Embattled UK Prime Minister Liz Truss has appointed Jeremy Hunt to replace Kwasi Kwarteng as Finance Minister on Friday, while also ditching the cut in corporation tax in a major U-turn to her mini-budget announced just last month triggering major market turmoil.
Hunt returns to the cabinet after previously serving as foreign secretary under ex-PM Theresa May and health secretary and culture secretary under former PM David Cameron.
Hours after sacking her finance minister Kwarteng and stating the "need to act now to reassure the markets", Truss said: "I have therefore decided to keep the increase in corporation tax that was planned by the previous government".
Truss fired Kwarteng on Friday shortly before the press briefing where she scrapped the key part of their economic package in a bid to survive the market and political turmoil gripping the country.
British government bonds (gilts) rallied further ahead of Truss's statement, adding to their partial recovery since her government started looking for ways to balance the books after her unfunded tax cuts crushed UK asset values and drew international censure.
Shortest serving Finance Minister since 1970s
Kwarteng is the country's shortest serving chancellor of the exchequer since 1970, and his successor will be the fourth finance minister in as many months in Britain, where millions are facing a cost of living crisis. The British finance minister with the shortest tenure died.
Kwarteng had announced a new fiscal policy on September 23, delivering Truss's vision for vast tax cuts and deregulation to try to shock the economy into "growth, growth, growth".
But the response from markets was so ferocious that the Bank of England had to intervene to prevent pension funds from being caught up in the chaos, as borrowing and mortgage costs surged.
The duo have been under mounting pressure to change course, as polls showed support for her Conservative Party collapsing, prompting colleagues to openly discuss whether the PM should be replaced.

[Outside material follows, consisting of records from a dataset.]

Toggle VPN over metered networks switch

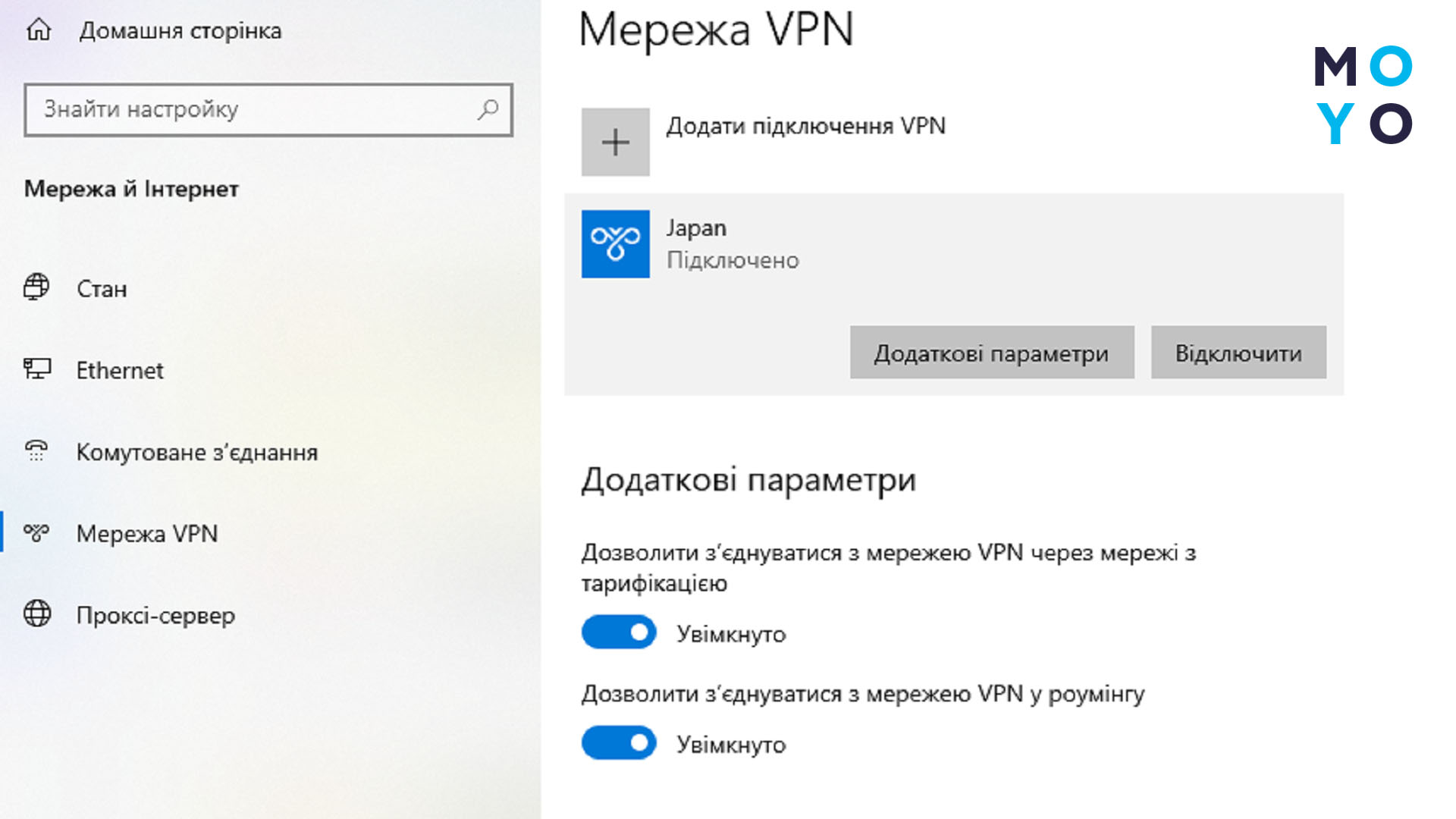(x=619, y=632)
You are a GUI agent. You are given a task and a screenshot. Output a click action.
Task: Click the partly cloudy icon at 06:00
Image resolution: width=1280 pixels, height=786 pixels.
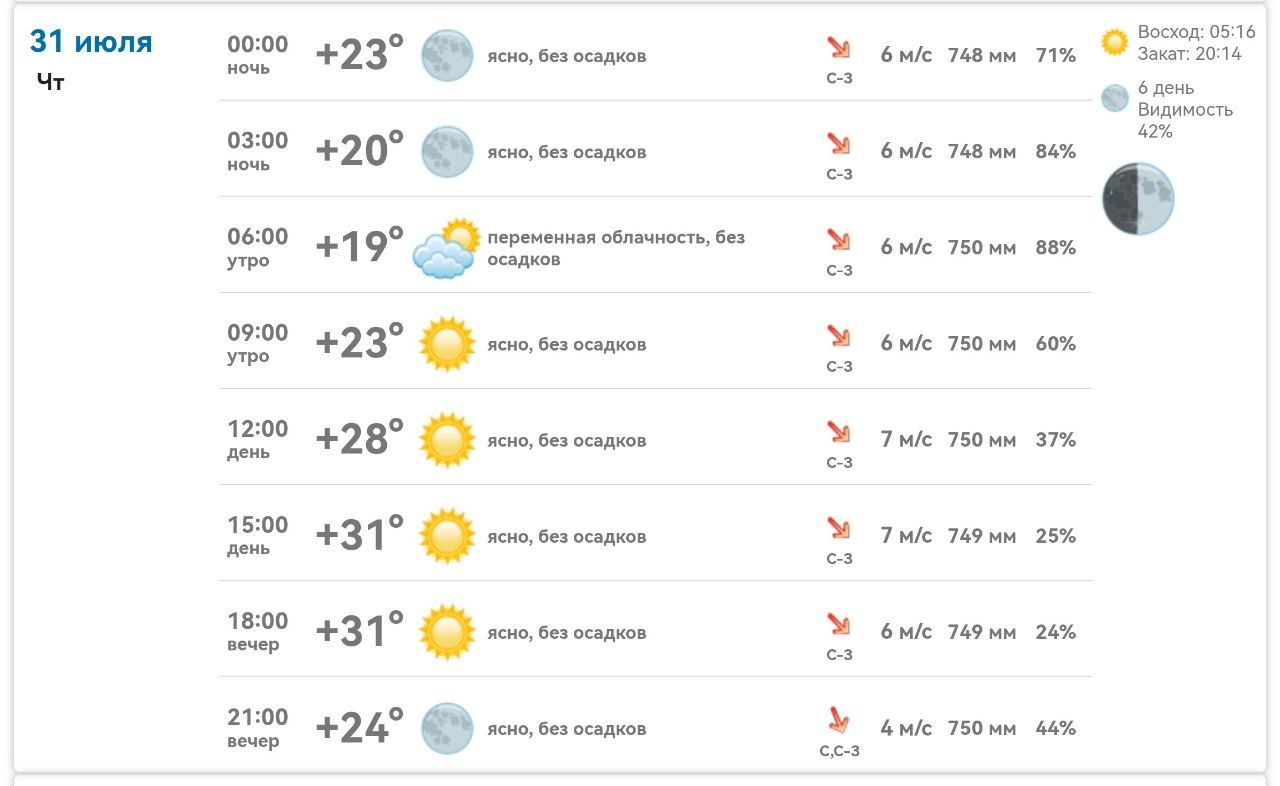coord(447,248)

Having triggered a market rout, Truss now runs the risk of bringing the government down if she cannot find a package of public spending cuts and tax rises that can appease investors and get through any parliamentary vote in the House of Commons.
Her search for savings will be made harder by the fact the government has been cutting departmental budgets for years.

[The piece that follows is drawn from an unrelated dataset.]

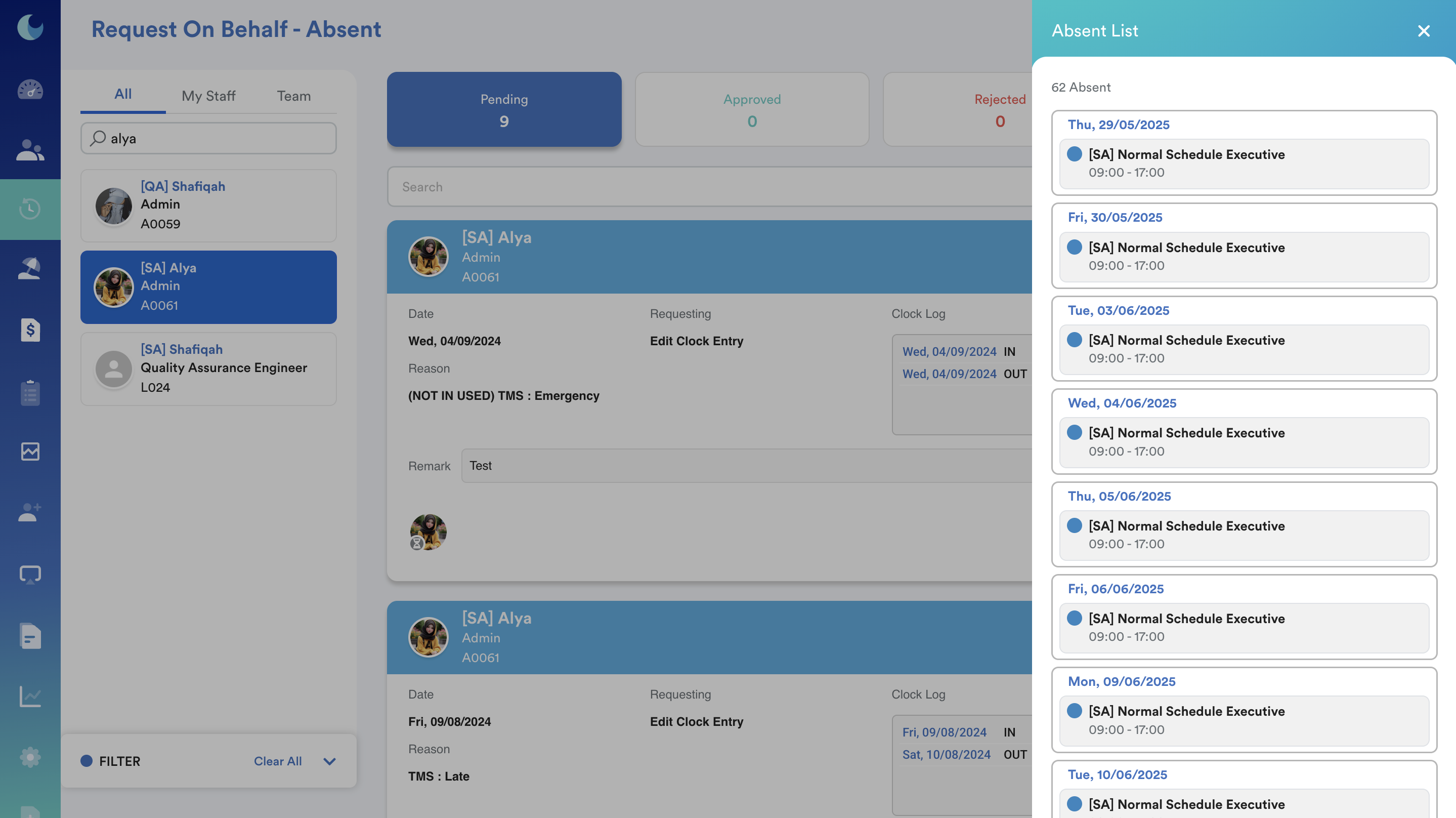Switch to the My Staff tab
Viewport: 1456px width, 818px height.
click(208, 96)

At the same time the Conservative Party's discipline has all but broken down, fractured by infighting as it struggled first to agree a way to leave the European Union and then how to navigate the Covid pandemic and grow the economy.

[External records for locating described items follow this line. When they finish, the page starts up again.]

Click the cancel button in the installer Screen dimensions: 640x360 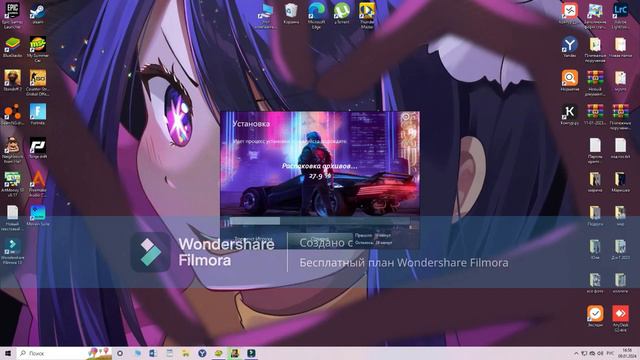320,240
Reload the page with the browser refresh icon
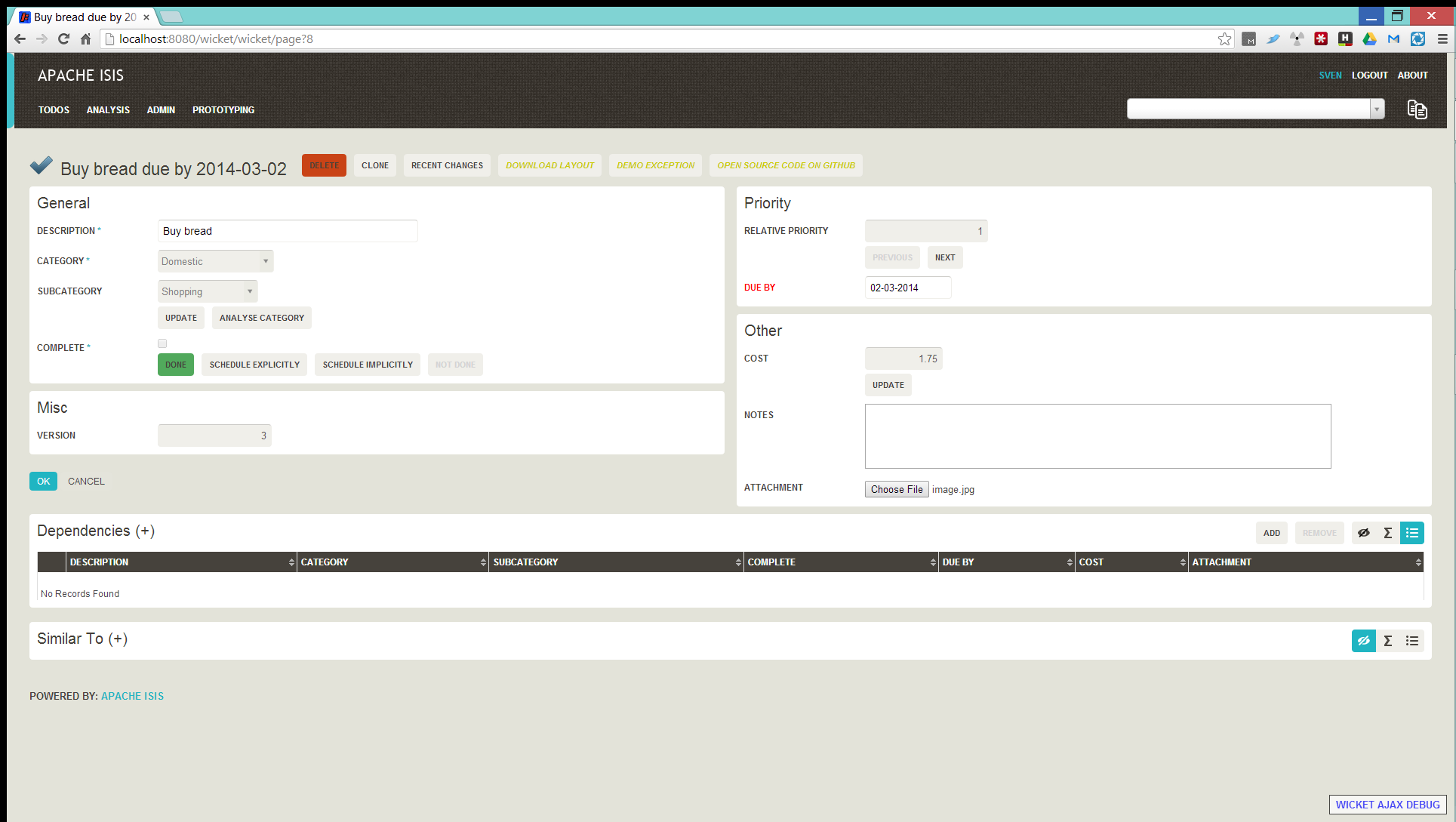This screenshot has height=822, width=1456. (x=63, y=39)
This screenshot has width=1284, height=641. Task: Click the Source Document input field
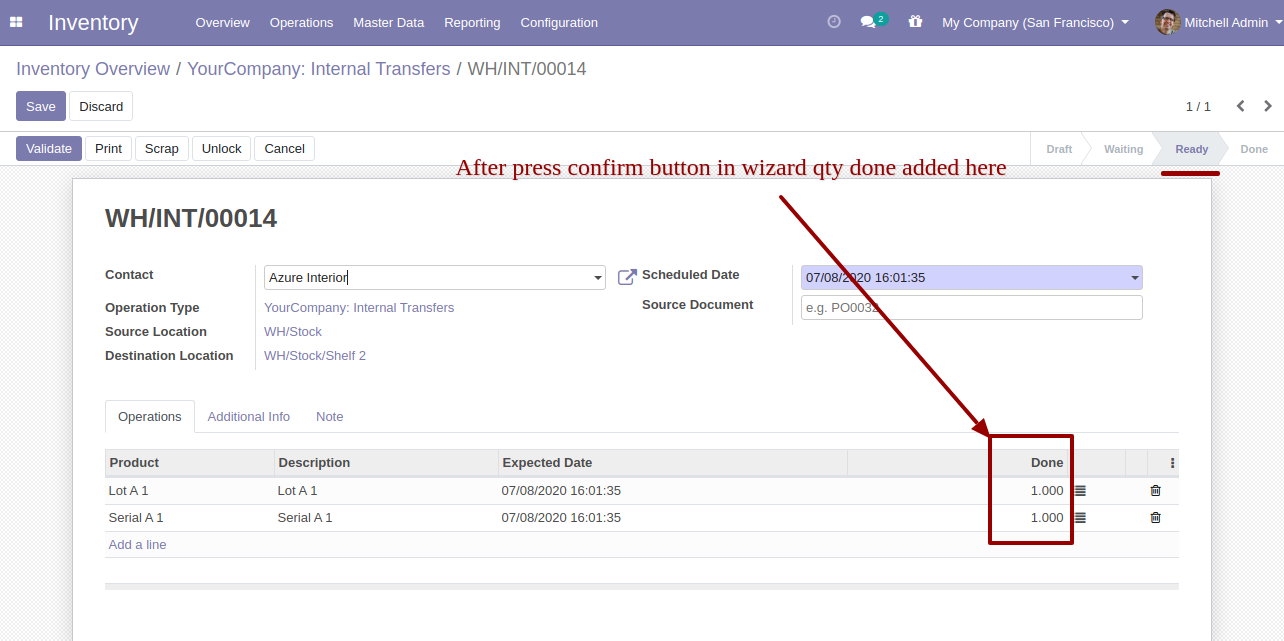pos(972,308)
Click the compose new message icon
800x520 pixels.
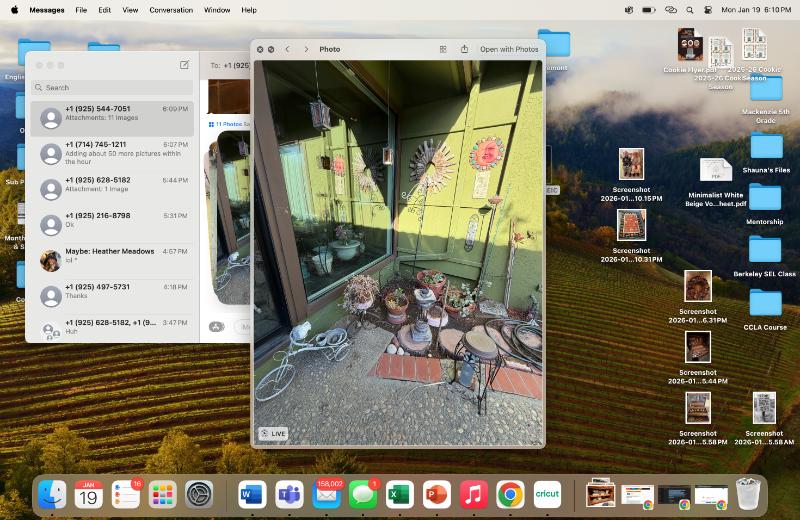184,65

"If you can't get your budget through parliament you can't govern," Chris Bryant, a senior lawmaker from the opposition Labour Party, said on Twitter. "This isn't about u-turns, it's about proper governance."
Fighting for survival
During his time in the United States Kwarteng had been told by the head of the IMF of the importance of "policy coherence", underlining how far Britain's reputation for sound economic management and institutional stability had fallen.
Shortly before 11am (1000 GMT) Britain's television news channels switched to carry live footage of a British Airways plane landing at Heathrow, carrying Kwarteng.
In Westminster, Truss was trying to find agreement with her cabinet ministers on a way to preserve her push for growth while also reassuring the markets and working out which of the measures could be supported by her lawmakers in parliament.
Rupert Harrison, a portfolio manager at Blackrock and once an adviser to former British finance minister George Osborne, said markets have now almost fully priced in a U-turn.
"(That) means if the U-turn doesn't come markets will react badly," he said on Twitter.
A Conservative Party lawmaker, who asked not to be named, said Truss's economic policy had caused so much damage that investors may demand even deeper cuts to public spending as the price for their support.
"Everything's possible at the moment," said the lawmaker, who backed forer finance minister Rishi Sunak in the leadership race. "Problem is the markets have lost trust in the Conservative Party - and who can blame them?"
According to a source close to the prime minister, Truss is now in "listening mode" and inviting lawmakers to speak to her team about their concerns to gauge which parts of the programme they would support in parliament.
Credit Suisse economist Sonali Punhani said markets needed to see a credible fiscal plan, with the government needing to find around 60 billion pounds through tax cut U-turns and further spending cuts.
"It would be challenging to deliver the scale of these cuts, but for them to be credible, these need to be delivered sooner rather than in the latter part of the forecast," Punhani said.
It was expected that Truss would reverse her plan for corporation tax rates of 19 percent. That policy had formed a key part of this administration's package after Sunak proposed increasing it to 25 percent when he was finance minister under Truss's predecessor Boris Johnson.
That could save 18.7 billion pounds by 2026/27.
The latest bout of political drama to grip Britain comes as the Bank of England also prepares to end its intervention in the gilt (bond) market.